= Baltic Council of Ministers =

Institution for intergovernmental cooperation between the Baltic states

The Baltic Council of Ministers (BCM) (Baltijos Ministrų Taryba, Baltijas Ministru padome, Balti Ministrite Nõukogu) is an institution for intergovernmental cooperation between the Baltic states: Latvia, Lithuania and Estonia established in 1994. It has decision-making powers only if representatives of all three Baltic states are present and decisions are made by consensus.
A similar institution is the Baltic Assembly, an institution for parliamentary co-operation among the Baltic states, established on November 8, 1991 (it operates by the statutes entered in force on October 31, 1993). The two closely cooperate, with formal mechanisms, the trilateral agreement on governmental and parliamentary co-operation and protocols on specific cooperation mechanisms established in 2003-2004.

==Organization and functions==
The BCM was established on June 13, 1994 at the meeting of the Heads of Government of the Baltic States in Tallinn.

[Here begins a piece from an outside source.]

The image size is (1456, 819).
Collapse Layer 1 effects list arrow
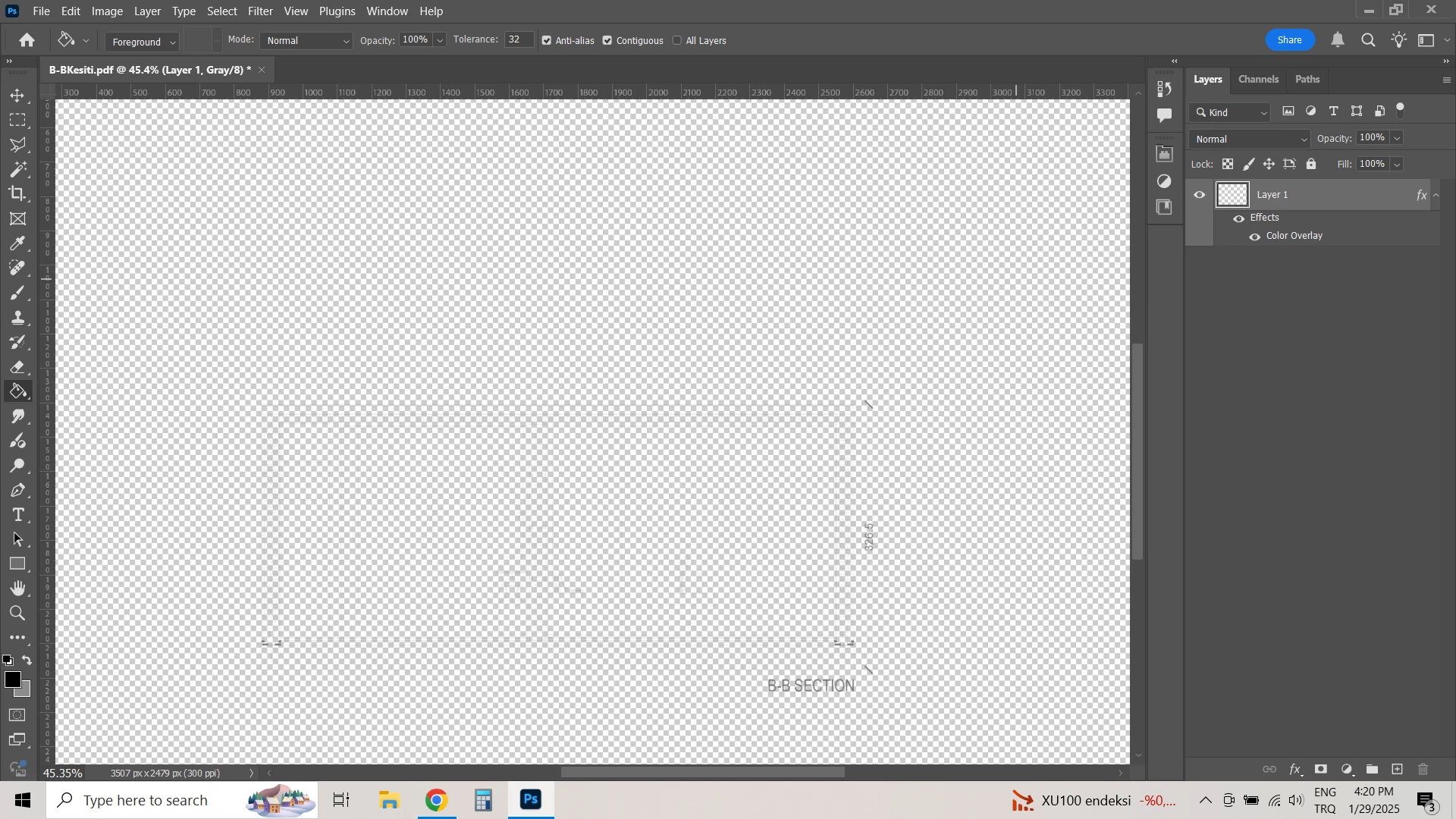coord(1436,196)
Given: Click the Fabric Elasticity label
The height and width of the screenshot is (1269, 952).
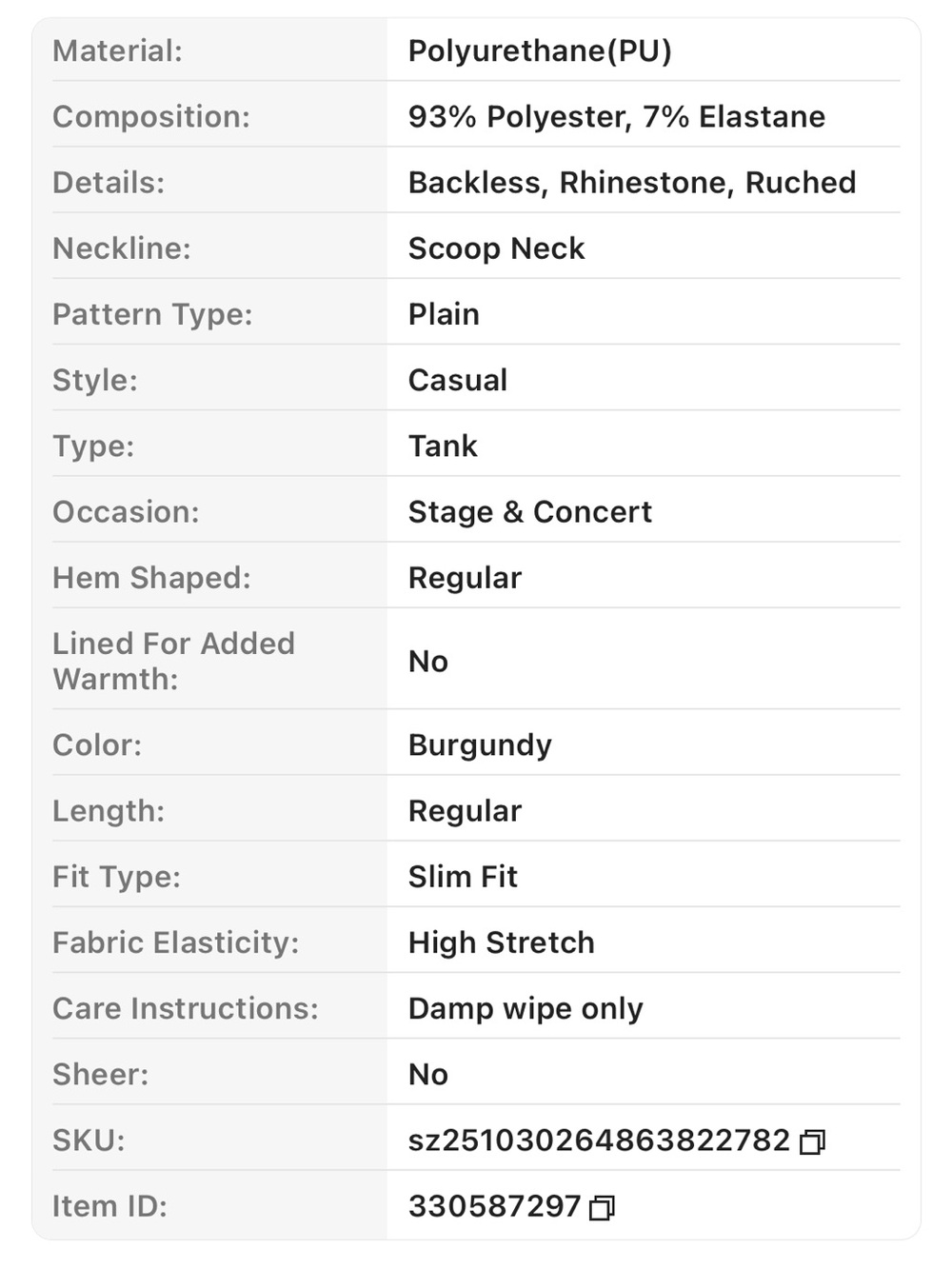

The highest decision making body of the BCM is the Prime Ministers' Council, which meets at least once a year.

The BCM Co-operation Council consists of the Ministers of Foreign Affairs of the Baltic States.

The operation of the Council is ensured by its Secretariat that consists of government officials of the member states in charge of the cooperation.

The activities in specific domains of cooperation are managed by Committees of Senior Officials. These Committees include one senior official from the corresponding ministry of the member countries, as well as experts. The major standing Committees of Senior Officials are in defense, energy, home affairs, transport and communications, and environment.

In the areas not covered by the committees, task forces may be created to handle specific issues.